### Text shown
So what’s going on? Possible explanations:.

  1. The test was impossible. But a dozen students did outstandingly well, so the test was do-able.
  2. There were some badly worded questions. I won’t know until I talk to the students, but looking at them, that’s not obvious to me. There were a few questions where I had slung in some class slogans (e.g. correlation does not equal causation) that were perfectly correct answers to questions I wasn’t asking. Those always seem to cause problems (ie test understanding). I think people recognize the slogan and opt for it without thinking about the question. That’s sobering. There was also a question about whether the study in the the media report was a randomized control trial (it was), but to realize that, you had to read the report and think about it. Most of the students having incorrectly decided it was an observational study then got the next two questions wrong (since RCTs but not observational studies allow you to rule out reverse causation and third variables). But other than that, I can’t see any real question-related issues.

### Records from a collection
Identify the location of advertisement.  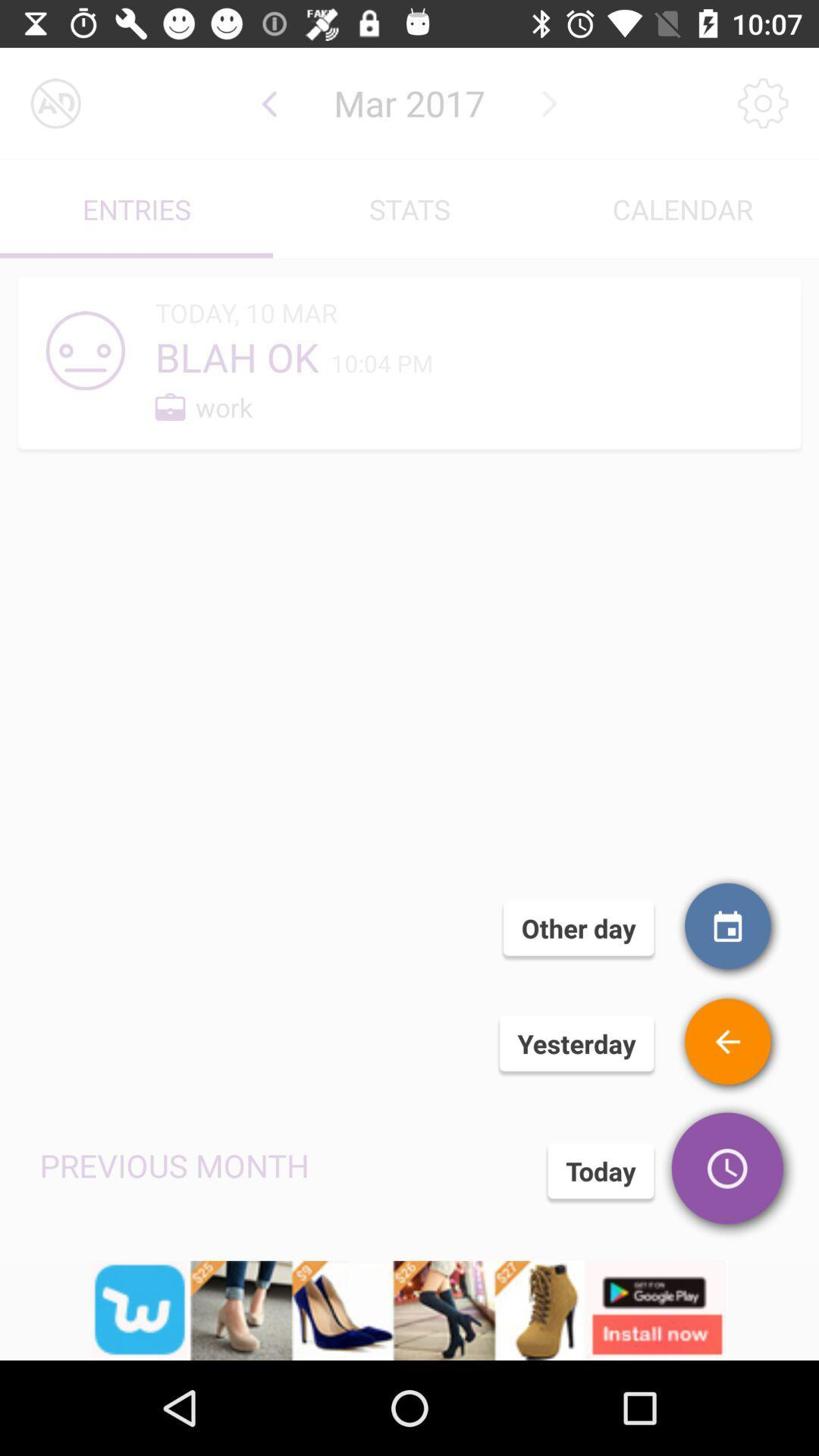
(410, 1310).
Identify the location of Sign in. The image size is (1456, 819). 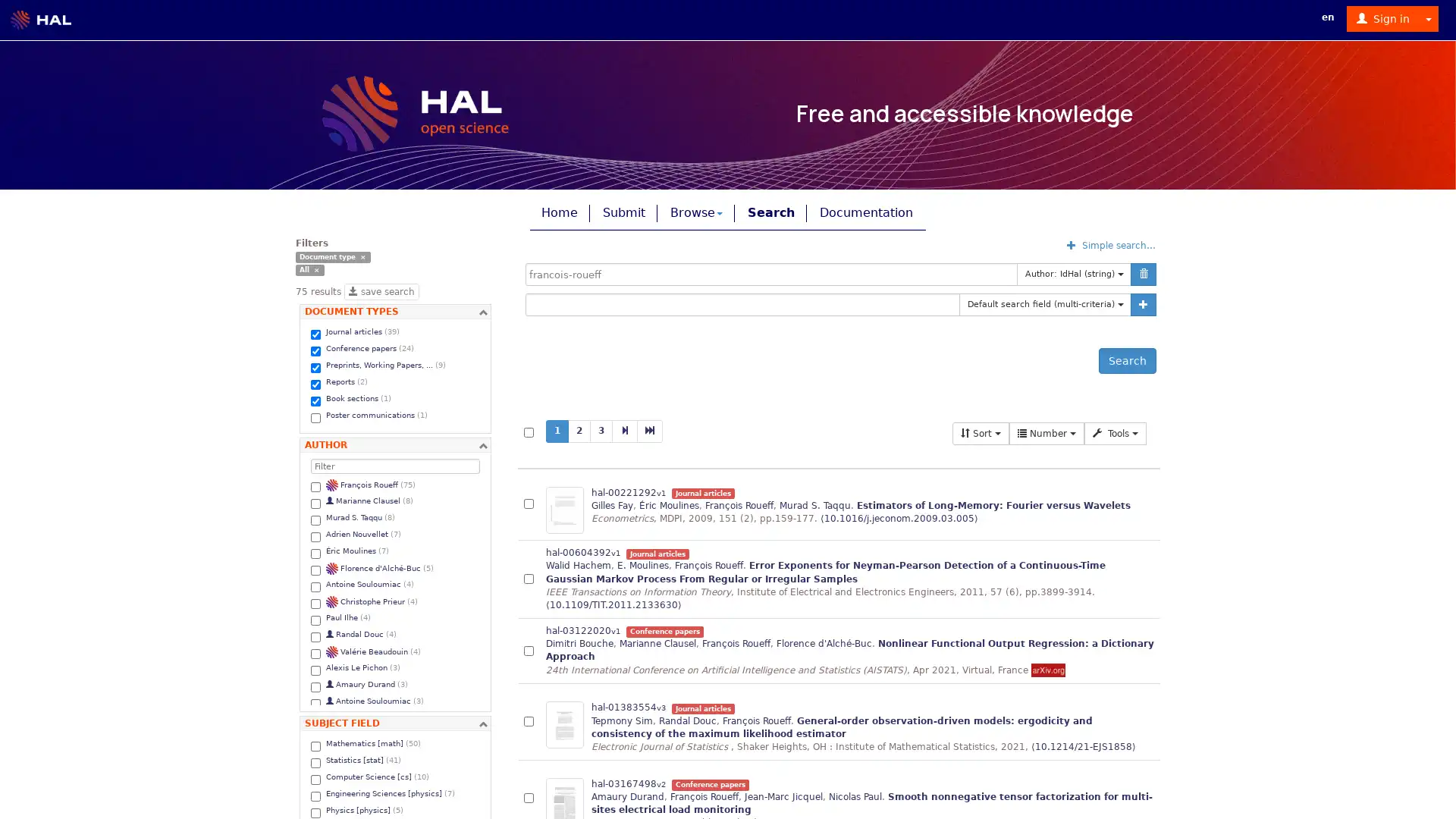
(1383, 18).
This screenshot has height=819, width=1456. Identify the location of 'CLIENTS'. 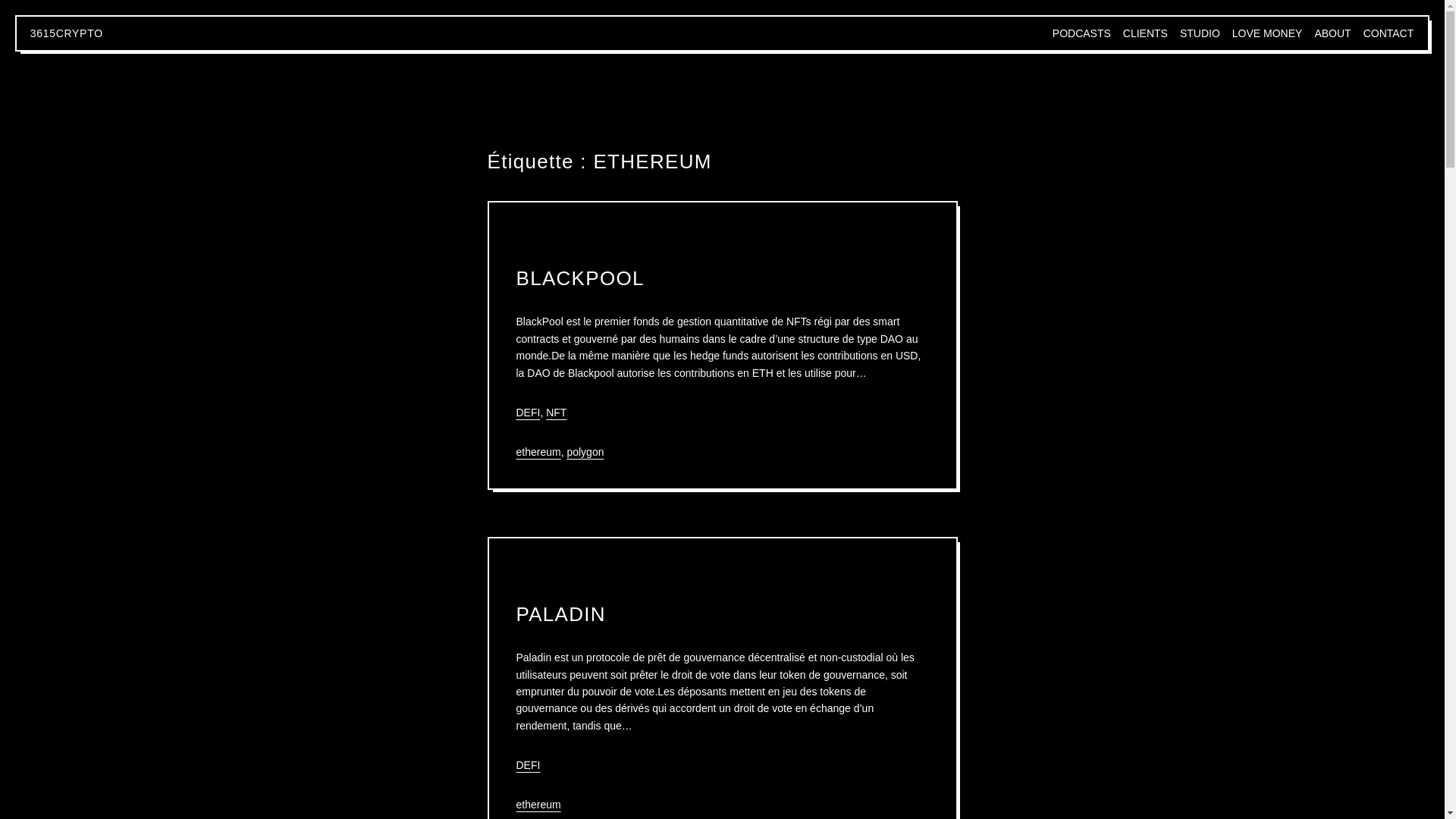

### Task requirements
1. Using the text about the class test results, say whether each statement agrees with it. Answer yes or no for each, and quote the deciding words exactly. (a) About a dozen students did outstandingly well on the test. (b) The study in the media report was an observational study. (c) The writer has already spoken with the students about how the questions were worded.
2. Pick up the text about the class test results from its last sentence and keep it going.

### Answers given
1.
(a) Yes: "a dozen students did outstandingly well"
(b) No: "a randomized control trial (it was)"
(c) No: "I won’t know until I talk to the students"

2.
  3. Nobody got the guest speakers. Five of the questions revolved around the recent presentations of our two guest speakers, Mike Mann and Doug Cavener. I reviewed both those presentations with the class following their visits. Attendance at all three of those sessions was poor (just 75% of the class present when I went back over what they’d said), and that can’t have helped. But looking at four of those five questions, the majority of the students got them right: 88%, 64%, 63% and 59% (which, if non-attendance was fatal, translates to 100%, 85%, 84% and 78%). Only 30% of the class got the fifth question right. This concerned Dean Cavener’s work to put a giraffe gene into mice. He is not doing that to test the power of new gene editing technology or to test evolution (why would he do that? — both of those have already been thoroughly demonstrated). No, he’s doing it to see if a genetic difference correlated with the height difference between giraffes and their nearest relatives is actually a cause of height difference. I really thought I went over that well in class. Clearly we need to do some work on correlation/causation, and maybe revisit gene editing and evolution, but that’s just one question — not enough to sink the class average.
  4. Study groups are working together and group-think is misleading them. This is a possibility. The students are supposed to do the tests alone. And they pledge to that effect. It’s an integrity violation to work with others. It can also be dangerous if the blind are leading the blind….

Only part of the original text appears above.